La corbata de Mr. Magazine es un anuncio. Un spot que cuelga de su cuello enjuto y que te grita: "Confía en mí, soy un buen tipo, llevo un niño pequeño dentro". La corbata chillona de Mr. Magazine parece comprada en el puesto de recuerdos del circo de los hermanos Ringling.
Mr. Magazine tiene una consulta. Atiende pacientes. Es consultor. Es un galeno ambulante que cura a los editores que se han perdido. Mr. Magazine es una de las referencias para los que editamos revistas en el mundo. Muchos de los que publican periódicos también deberían llevar su móvil en el móvil.
“¿Qué nos ha pasado, Andrés? ¿Cómo nos dejamos convencer de que el futuro era digital?”. "Maestro", susurro imitando el doblaje de Kung Fu, "contésteme usted...". “Bueno se produjo una conjunción astral. Por un lado, nos vino a visitar un hombre muy feo y con malos modales al que llamamos crisis económica global, y ese mismo día, de manera inesperada, se presentó una bellísima dama que nos hizo todo tipo de promesas de futuro, con cantos de sirenas sobre la maravilla de la vida digital. ¿Tú qué hubieras escogido, Andrés? ¿Al tipo feo y viejo que anunciaba el fin del mundo con un aliento pestilente o te hubieras abrazado a la dulzura sensual del gran descubrimiento binario con forma de tableta totem?”. Me imagino la escena y casi escupo de risa el Vichy Catalán. Mr. Magazine me lo explica como si yo tuviera dos años. Es parte de la estrategia del consultor, analizar de manera sencilla un problema aparentemente complejo, para proyectar en su paciente que la solución puede ser también sencilla. Es también parte de la cultura americana, tan práctica, hipermasticada y que a los europeos, a veces cóncavos, en ocasiones convexos, nos resulta infantiloide.

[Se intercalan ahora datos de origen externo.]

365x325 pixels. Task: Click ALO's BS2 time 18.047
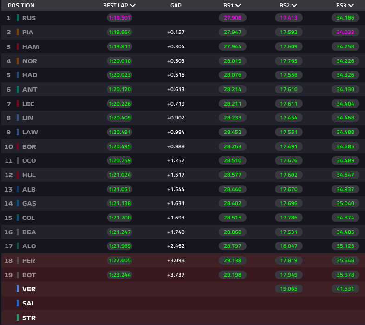[288, 246]
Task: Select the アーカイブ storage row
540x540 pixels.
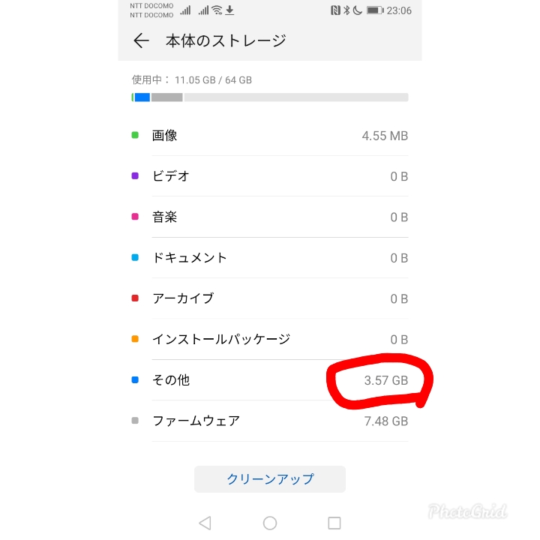Action: coord(270,299)
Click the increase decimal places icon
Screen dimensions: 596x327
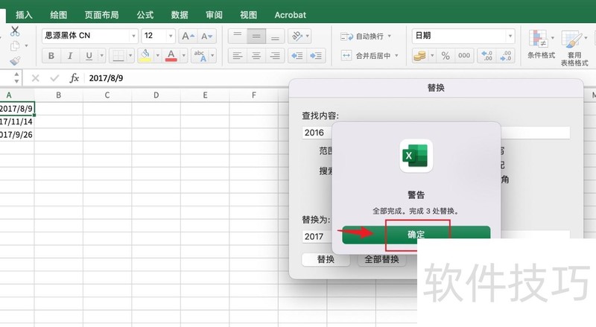[x=486, y=56]
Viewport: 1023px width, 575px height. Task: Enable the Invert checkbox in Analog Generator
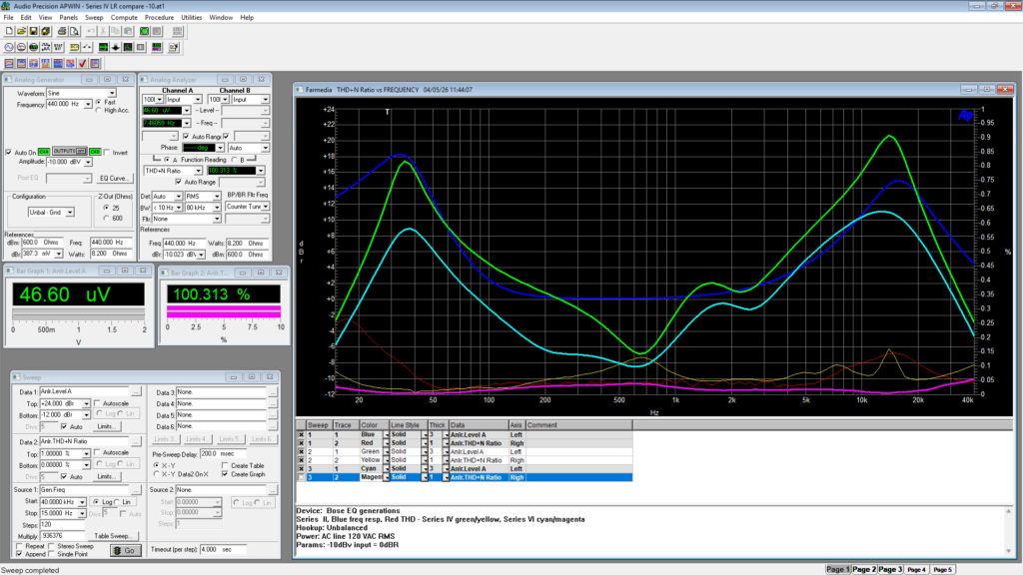[109, 152]
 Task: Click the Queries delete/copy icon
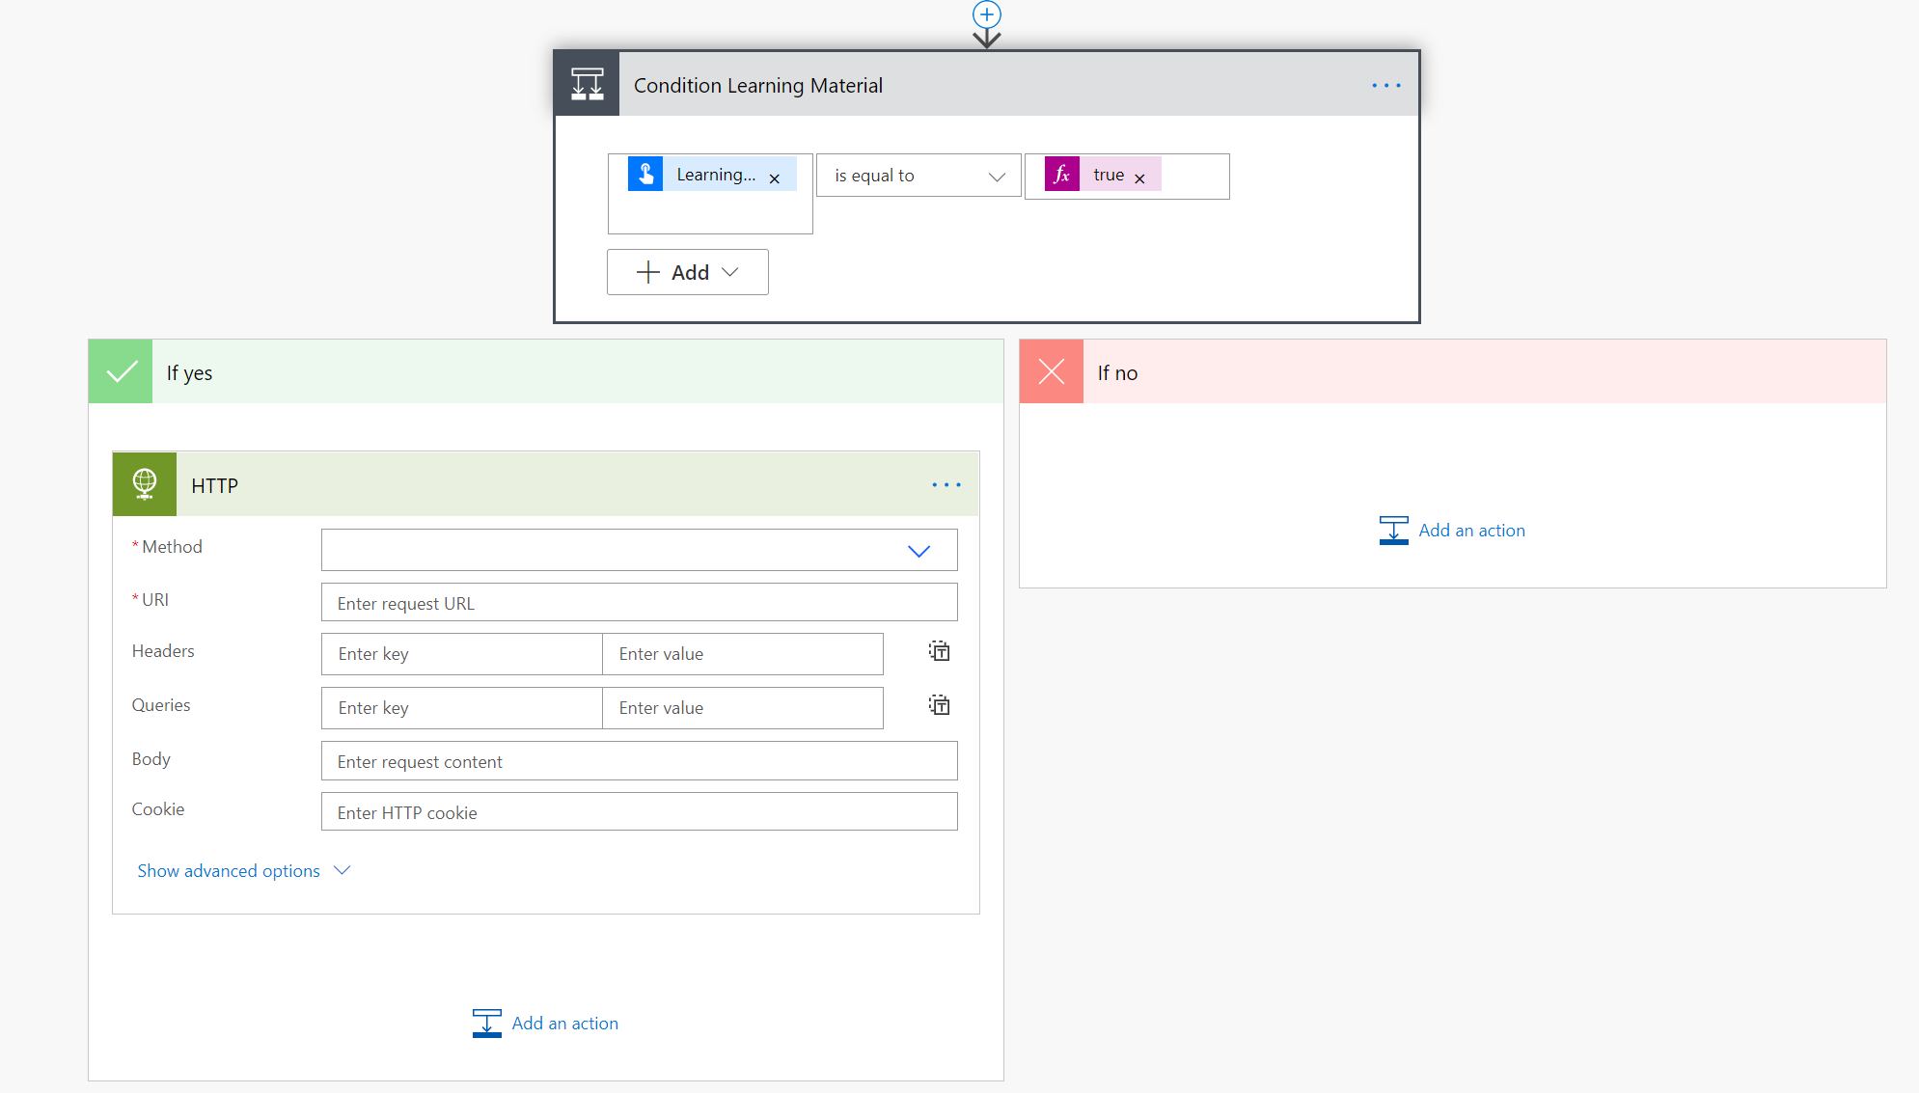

Mr. Magazine, de origen libanés, director del Magazine Innovation Center -School of Journalism- es el Joseph Goebbels del papel. Espero que no se ofenda con la desafortunada comparación. Pienso con picardía que quizá tendría más clientes entre los fabricantes de papel que entre los editores. Los editores suelen creer que saben lo que se cuece bajo sus barbas, y no siempre es así.
Estamos sentados uno frente a otro a la vera del Museo del Prado una tarde fría, por fin invernal, él ante un tinto de la casa y yo ante lo que queda del agua carbonatada. Nos conocemos desde hace tres años, y nos vemos regularmente. La última vez nos pusimos al día en el FIPP, en Toronto, en la reunión mundial de editores, un congreso obcecado en mi opinión por amortizar audiencias y no por descubrir nuevas tendencias editoriales.
Samir Husni es coleccionista y me pide los primeros números de todas las revistas que edité. Colecciona lanzamientos -algún que otro fracaso-, y está organizando un museo. En su perfil de la manoseada Wikipedia dice que "cuando no está leyendo revistas, está en el quiosco comprando revistas”. Qué buen eslogan para un consultor. Husni es un tipo cachondo, que quiere que las revistas en ipad se dejen de llamar revistas, así que se me ocurre que podría montar una campaña en change.org. Dice que son otra cosa y yo le apunto que estoy de acuerdo en que no son revistas sino PDFs, mientras recuerda con cierta sorna, (pero no mucha, que los clientes son los clientes), que los presidentes norteamericanos de los grandes dinosaurios de la edición le vaticinaron que el iPad lo cambiaría todo. “En Nueva York ya nadie quiere un iPad para leer nada. Quieren el Pro porque sirve para dibujar. Pero ya nadie me habla de las tabletas como el salvador de los editores, nadie está ganando un duro con eso, solo Apple… El papel vuelve a ser el rey”.
Mr. Magazine defiende esta y otras teorías en un bitácora muy recomendable en la que recoge sus entrevistas por el mundo. También edita una revista anual con lo mejor de sus conversaciones que puedes conseguir si visitas su web. El próximo mes de abril en Memphis prepara ya su congreso anual. “Creo que una buena revista tiene que cumplir las reglas de las tres B, tiene que darte placer en Bed, Bathroom y Beach”. De acuerdo, Husni, completamente de acuerdo, a mí lo que me gusta es dejarlas caer de la cama. Escuchar cómo se despeñan. Y a la mañana siguiente, mientras me peleo con las legañas, pisarlas y recordar si el reportaje me pareció interesante y arrancar sus páginas para meterlas en algún libro o decidir si las condeno al exilio del reciclaje.